Makale ->
Bazı Alman basın organlarının PKK sorununu nasıl partizanca yansıttıklarına bir örnek olarak Frankfurter Rundschau gazetesinde yer alan Dışişleri Bakanı Kinkel ile yapılan röportaj gösterilebilinir. Frankfurter Rundschau’un muhabiri soruyor; ‘‘Herr Kinkel, Kürt halkına karşı Alman silahlarını kullanan Türk hükümetine silah sevkiyatının durması için daha ne olması gerektiğine inanıyorsunuz?’[42] Bu röportajda gazeteci Türkiye’nin teröristlere karşı bir harekâtından bahsetmiyor, bilakis sürekli olarak ‘’Kürt halkına karşı bir harekat’’dan bahsediyor ve bu çizgi tüm röportaj boyunca devam ediyor. Röportaj boyunca PKK’nın terörist hareketlerinden hiç bahsedilmiyor. Sürekli ‘’gerilladan’‘ ve ‘’boğazdaki işkenceci devlet’’ten bahsediliyor.[43] Basındaki böylesine bir bilgi ile Alman okuyucu nasıl gerçek bilgilere ulaşacaktır ki?

Bunlardan başka bu konuda Alman bakış açısının bazı tuhaflıkları da bulunuyor. Bunlardan birincisi; Eğer Kürt kökenli bir Türk vatandaşı politik bir suç işlemişse bu kişi ‘’Kürt’’ olarak tanımlanıyor. Eğer suç konusu polisiye ise o zaman bu kişi ‘’Türk’’ olarak isimlendiriliyor. Örneğin Ankara’daki Alman büyükelçisi Hans Joachim Vergau Dortmund’daki PKK gösterisinde meydana gelen kanlı eylemlere sebep olanları ‘’kriminalle Türken’’ olarak tanımlıyor.[44]

İkinci bir örnek; eğer İsrail güney Lübnan’da Hamas mevzilerini bombalarsa bu haber Alman basınında doğru olarak şu şekilde yer alıyor; ‘‘İsrail, Hamas mevzilerini bombalıyor.’’ (Arap mevzilerini değil)  Ruslar Çeçen mevzilerini bombaladığında bu haber Alman basınında şu şekilde yansıtılıyor; ‘’Rus ordusu Çeçen asilerin mevzilerini bombalıyor.’’ (Çeçen mevzilerini değil) Fakat Türk ordusu Kuzey Irak’ta PKK mevzilerini bombaladığında ise bu haber Alman basınınca çarpıtılarak şu şekilde duyuruluyor; ‘’Türk ordusu Kürt köylerini bombalıyor.’’ (PKK mevzilerini değil) Çeçenistan’da gerçek direnişçiler devlet başkanları Dudayev’le birlikte Alman basınında terörist olarak tanımlanırken[45] gerçek teröristler ise - PKK - Alman basınında direniş savaşçıları olarak tanımlanıyor ve övülüyor.

Alıştırma yönergesi ->
Alman basınının PKK'yı yansıtma biçimini ele alan makaleyi kaldığı yerden sürdürün. Makalenin ardından gelen veriler ayrı bir malzemedir.

(Veri kümesi öğeleri)

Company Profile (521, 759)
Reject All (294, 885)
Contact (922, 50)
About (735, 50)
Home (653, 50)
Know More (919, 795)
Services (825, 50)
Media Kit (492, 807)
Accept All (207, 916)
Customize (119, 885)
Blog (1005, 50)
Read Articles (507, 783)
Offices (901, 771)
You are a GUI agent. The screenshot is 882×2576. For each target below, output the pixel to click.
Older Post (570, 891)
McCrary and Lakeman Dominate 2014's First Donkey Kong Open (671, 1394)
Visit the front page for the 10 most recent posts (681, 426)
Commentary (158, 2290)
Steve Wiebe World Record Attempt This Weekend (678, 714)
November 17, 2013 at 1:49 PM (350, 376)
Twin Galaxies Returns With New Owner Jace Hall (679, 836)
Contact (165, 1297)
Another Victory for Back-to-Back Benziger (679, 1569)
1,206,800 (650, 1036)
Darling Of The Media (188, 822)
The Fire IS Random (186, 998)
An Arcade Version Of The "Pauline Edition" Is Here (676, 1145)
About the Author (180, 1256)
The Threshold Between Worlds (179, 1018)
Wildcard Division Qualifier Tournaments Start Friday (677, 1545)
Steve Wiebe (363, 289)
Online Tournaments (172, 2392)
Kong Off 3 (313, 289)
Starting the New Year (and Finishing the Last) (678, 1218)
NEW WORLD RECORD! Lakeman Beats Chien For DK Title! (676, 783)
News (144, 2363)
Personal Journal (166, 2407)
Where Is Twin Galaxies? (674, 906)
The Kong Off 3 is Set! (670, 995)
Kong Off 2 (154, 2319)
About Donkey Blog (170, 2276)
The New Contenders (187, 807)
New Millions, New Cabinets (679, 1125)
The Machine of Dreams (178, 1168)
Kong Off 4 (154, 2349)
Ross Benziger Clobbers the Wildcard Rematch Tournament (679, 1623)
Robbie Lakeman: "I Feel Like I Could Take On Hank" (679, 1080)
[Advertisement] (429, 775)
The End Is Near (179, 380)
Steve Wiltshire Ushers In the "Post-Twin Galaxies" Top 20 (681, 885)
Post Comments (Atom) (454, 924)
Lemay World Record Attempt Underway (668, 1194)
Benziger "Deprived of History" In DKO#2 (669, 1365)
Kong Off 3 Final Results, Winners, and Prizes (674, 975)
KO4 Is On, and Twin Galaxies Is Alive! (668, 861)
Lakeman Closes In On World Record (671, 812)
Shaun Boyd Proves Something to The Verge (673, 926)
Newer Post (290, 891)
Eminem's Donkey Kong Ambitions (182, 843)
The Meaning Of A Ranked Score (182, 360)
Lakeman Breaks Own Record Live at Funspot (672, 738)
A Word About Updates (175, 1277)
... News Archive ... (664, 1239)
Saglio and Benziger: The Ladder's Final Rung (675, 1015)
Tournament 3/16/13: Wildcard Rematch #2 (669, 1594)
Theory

Yanıt ->
Alman basınında sadece Kürt – PKK konusu değildir yanlış yargılanan. Alman medyasında Türkler genel olarak aşağılanıyor, tahkir ediliyor ve küçük düşürülüyor.[46] Alman basınında Türkiye’nin olumsuz değerlendirilmesi üzerine Türk basınında da Almanya’ya karşı sert eleştiriler yöneltiliyor.

Çatışan Türk – Alman çıkarları

Almanya’nın Türkiye politikasının temelinde Türkiye’yi kendi çıkarları ile çatışan bir ülke olarak görmesinde yatıyor. Bu çıkarlar özellikle Balkanlar’da, Karadeniz bölgesinde ve Ortadoğu’da çatışıyor.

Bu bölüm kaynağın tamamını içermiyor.